I just ran into an example of the phenomenon of idiolect - language unique to an individual - when I did a double-take on reading the intro to Arnold Zwicky's Language Log post on the psycholinguist Jean Berko Gleason.
From Elizabeth Daingerfield Zwicky, a link to a Nova "The Secret Life of Scientists and Engineers" piece on Jean Berko Gleason (shown with an enormous wug), here. Very charming.
"Wug", in the context, is a nonsense-word she coined for the "Wug Test", a cognitive test that examines children's ability to correctly form plurals (see her paper The Child's Learning of English Morphology for techie details).  The wug is typically depicted as a bird-like creature.

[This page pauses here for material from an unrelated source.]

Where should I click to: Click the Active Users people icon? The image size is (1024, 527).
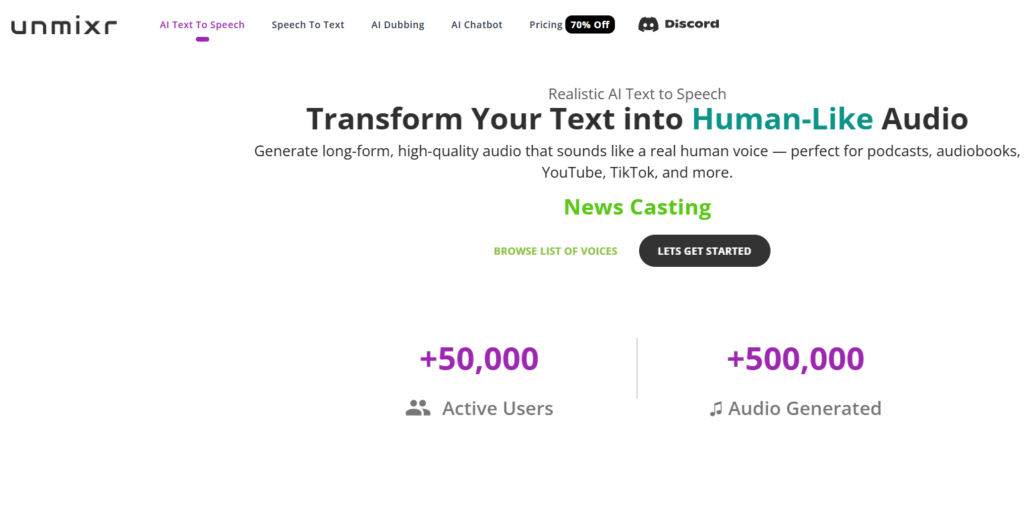tap(418, 408)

However, to me, "wug" is well fixed in my vocabulary (unused, alongside "kisser", "cakehole", "gob", etc) as a slang term for mouth, so it was as if the phrase read "shown with an enormous gob". It seemed so unlikely that Professor Zwicky would write something with such potential for misinterpretation that I looked it up, and found there to be vanishly few examples of its use in the meaning I'd acquired. However, I tracked down where I most likely picked it up: from a book I first read at 11 or so.
In the latrine he bobbed his head around trying to find a clear space on one of the mirrors. All of them had been heavily stenciled in large letters with such inspiring messages as KEEP YOUR WUG SHUT-THE CHINGERS ARE LISTENING and IF YOU TALK THIS MAN MAY DIE.

"We crashed!" Bill gasped. "Good as dead…" "Shut your wug. That was just the film what broke, Since there's no brass on this run they won't bother fixing it."

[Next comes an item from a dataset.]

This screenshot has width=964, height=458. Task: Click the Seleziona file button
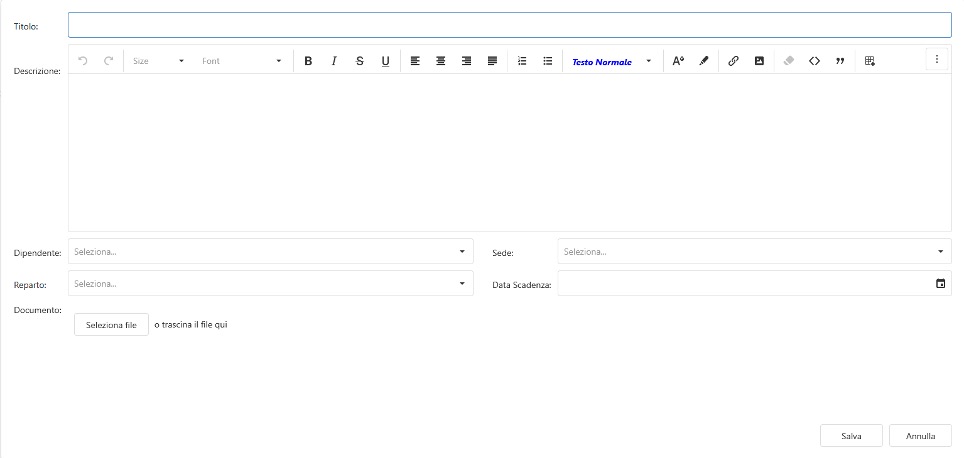click(x=111, y=325)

Bill, now that he had recovered from his first shock, was being a little crafty, remembering all the trouble he had gotten into by opening his big wug.

- Bill, the Galactic Hero, Harry Harrison, 1965
There are a handful of Google hits, in forum posts, for variants on "keeping one's wug shut" = not blabbing. I wonder if the writers all similarly picked it up from Harrison's novel?

But returning to the Jean Berko Gleason usage, I also wondered if "wug" isn't merely a nonsense-word in that context. Looking at Google Books - see the 1845 OneĆ³ta: or Characteristics of the red race of America from original notes and manuscripts (page 103) and other works by Henry Rowe Schoolcraft - it appears that in the Chippewa language, "wug" is the suffix used to form plurals of adjective-noun combinations involving animate creatures.  Its use by a linguist in a test about plural formation for a little creature seems either a remarkable coincidence or a very nice linguistic in-joke a pleasantly apt coincidence.

Edit made in the light of Professor Zwicky's comment to the effect that the vast search space - a small syllable across all languages - makes such a coincidence, and even semantic coincidence, unremarkable. Point taken, and being well aware of false cognates, I should have been more cautious about it! However, it did lead up a nice linguistic byway.

- Ray

2 comments:

  1. "Private meanings" like your use of wug are not all that uncommon. And people are always inventing new slang (interpretable in context), so that any nonsense word devised by psycholinguists is reasonably likely to have been used by someone, sometime, somewhere.

    But the Chippewa connection is a coincidence, and not an especially remarkable one. If you search the world's languages for some syllable, you'll find it, and some of these occurrences will have some semantic association to the use you started with. People who do comparative reconstruction have plenty of examples of these coincidences, which have to be discarded if reconstruction is to proceed.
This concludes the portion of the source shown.